(Prompt): Copy the first line of the material below and every later line through the line containing "Task: Click the download", without any other output.

(Source data):
....
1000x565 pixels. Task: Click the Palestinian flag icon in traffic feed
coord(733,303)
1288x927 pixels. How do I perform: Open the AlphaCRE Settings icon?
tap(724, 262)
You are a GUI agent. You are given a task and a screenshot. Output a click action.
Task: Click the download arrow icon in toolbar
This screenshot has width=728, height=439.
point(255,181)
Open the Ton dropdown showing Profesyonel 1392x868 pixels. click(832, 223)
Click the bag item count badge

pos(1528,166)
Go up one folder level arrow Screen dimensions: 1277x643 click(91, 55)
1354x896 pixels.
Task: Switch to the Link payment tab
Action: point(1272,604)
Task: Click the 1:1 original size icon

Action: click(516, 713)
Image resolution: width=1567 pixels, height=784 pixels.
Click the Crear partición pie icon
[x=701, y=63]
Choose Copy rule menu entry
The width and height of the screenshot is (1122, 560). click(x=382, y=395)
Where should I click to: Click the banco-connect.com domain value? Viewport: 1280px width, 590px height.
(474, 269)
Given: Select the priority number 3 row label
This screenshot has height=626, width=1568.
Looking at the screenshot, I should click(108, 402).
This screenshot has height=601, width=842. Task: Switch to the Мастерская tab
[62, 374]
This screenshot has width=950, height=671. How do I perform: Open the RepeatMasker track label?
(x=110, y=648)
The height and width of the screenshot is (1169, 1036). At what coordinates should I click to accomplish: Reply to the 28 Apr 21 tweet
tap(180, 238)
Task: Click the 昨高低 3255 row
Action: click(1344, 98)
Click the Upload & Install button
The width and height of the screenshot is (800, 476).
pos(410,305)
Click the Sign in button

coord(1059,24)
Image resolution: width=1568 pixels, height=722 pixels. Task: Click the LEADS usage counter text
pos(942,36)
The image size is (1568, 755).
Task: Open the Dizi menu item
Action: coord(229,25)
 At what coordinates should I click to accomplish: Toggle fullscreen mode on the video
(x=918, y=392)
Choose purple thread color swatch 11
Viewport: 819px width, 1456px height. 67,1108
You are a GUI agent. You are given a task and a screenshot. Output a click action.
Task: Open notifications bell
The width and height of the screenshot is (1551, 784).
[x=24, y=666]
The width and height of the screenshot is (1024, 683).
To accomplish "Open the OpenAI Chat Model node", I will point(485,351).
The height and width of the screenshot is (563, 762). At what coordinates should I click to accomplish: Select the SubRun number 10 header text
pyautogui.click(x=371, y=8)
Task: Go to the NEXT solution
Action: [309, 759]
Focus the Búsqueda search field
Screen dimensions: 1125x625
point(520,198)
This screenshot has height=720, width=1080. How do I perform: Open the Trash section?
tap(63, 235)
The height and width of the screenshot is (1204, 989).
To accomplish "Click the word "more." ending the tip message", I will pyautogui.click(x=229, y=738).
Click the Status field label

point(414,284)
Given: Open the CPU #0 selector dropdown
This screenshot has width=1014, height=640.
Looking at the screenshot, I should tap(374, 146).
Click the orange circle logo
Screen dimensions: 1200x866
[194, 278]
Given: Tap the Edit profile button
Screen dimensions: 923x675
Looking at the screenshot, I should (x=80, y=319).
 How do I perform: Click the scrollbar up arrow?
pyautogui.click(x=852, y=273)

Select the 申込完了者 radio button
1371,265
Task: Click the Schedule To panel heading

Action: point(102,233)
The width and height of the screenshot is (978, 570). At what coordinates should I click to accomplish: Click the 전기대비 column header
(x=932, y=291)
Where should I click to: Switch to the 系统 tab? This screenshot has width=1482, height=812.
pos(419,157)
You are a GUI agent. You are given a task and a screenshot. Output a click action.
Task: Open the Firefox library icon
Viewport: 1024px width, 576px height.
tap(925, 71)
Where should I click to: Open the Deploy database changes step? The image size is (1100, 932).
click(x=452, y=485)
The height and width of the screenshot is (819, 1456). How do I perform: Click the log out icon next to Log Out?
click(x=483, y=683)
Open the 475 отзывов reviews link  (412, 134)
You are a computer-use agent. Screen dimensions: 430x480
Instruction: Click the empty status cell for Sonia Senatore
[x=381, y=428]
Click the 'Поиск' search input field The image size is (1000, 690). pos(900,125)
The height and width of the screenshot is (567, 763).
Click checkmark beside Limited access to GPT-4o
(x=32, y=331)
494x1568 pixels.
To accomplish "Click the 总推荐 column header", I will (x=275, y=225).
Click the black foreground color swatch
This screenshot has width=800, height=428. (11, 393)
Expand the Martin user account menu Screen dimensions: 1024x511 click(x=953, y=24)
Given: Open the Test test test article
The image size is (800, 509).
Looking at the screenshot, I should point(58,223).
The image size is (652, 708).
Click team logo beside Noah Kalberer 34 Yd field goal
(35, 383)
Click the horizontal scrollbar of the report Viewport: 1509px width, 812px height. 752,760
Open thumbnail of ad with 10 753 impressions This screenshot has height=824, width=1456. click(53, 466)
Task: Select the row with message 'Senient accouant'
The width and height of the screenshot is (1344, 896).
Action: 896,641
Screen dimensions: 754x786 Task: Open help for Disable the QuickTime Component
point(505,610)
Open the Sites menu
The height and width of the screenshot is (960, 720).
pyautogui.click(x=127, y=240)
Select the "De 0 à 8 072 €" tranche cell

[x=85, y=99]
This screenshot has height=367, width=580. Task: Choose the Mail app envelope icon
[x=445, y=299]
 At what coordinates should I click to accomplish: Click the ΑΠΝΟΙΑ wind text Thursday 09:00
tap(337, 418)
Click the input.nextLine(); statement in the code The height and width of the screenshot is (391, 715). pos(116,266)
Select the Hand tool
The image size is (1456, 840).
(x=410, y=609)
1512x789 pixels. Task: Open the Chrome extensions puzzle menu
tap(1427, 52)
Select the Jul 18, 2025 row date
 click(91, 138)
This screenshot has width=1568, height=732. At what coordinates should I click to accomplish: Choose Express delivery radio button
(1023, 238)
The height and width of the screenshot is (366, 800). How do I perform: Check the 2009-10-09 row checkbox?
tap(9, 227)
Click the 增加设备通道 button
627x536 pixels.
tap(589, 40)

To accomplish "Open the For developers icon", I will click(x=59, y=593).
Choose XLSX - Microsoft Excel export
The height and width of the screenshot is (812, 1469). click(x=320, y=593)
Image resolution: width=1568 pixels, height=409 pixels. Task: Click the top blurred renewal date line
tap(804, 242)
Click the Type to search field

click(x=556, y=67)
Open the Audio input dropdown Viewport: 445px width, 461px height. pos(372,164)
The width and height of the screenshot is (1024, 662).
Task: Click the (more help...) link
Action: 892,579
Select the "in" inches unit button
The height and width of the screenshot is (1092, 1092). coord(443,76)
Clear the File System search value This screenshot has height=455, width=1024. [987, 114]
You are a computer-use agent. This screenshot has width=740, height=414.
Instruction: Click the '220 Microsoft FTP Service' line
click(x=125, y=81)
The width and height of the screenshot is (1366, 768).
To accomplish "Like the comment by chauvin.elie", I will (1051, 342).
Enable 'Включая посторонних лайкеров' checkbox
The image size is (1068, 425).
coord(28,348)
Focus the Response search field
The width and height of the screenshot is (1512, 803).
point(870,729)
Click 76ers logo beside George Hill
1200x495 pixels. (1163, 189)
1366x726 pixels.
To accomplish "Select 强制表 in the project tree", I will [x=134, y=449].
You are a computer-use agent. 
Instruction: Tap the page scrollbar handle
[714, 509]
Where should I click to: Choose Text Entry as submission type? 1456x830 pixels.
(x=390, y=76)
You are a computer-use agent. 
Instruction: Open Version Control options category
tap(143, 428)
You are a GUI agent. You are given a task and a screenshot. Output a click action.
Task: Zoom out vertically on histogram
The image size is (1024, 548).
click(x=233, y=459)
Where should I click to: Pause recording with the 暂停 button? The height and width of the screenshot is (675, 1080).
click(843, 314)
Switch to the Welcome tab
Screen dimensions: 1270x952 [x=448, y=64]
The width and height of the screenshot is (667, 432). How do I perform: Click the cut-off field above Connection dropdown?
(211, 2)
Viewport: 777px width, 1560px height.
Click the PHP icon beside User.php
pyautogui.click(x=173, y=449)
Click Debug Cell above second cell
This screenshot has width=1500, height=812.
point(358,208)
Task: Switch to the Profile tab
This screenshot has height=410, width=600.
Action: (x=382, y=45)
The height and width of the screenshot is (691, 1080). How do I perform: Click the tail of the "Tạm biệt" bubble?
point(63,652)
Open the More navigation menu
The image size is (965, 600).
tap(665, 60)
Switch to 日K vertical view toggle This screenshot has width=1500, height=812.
....
(Exercise result):
1000x565 pixels. Task: Click the Palestinian flag icon in traffic feed
coord(733,303)
1288x927 pixels. How do I perform: Open the AlphaCRE Settings icon?
tap(724, 262)
You are a GUI agent. You are given a task and a screenshot. Output a click action.
Task: Click the download arrow icon in toolbar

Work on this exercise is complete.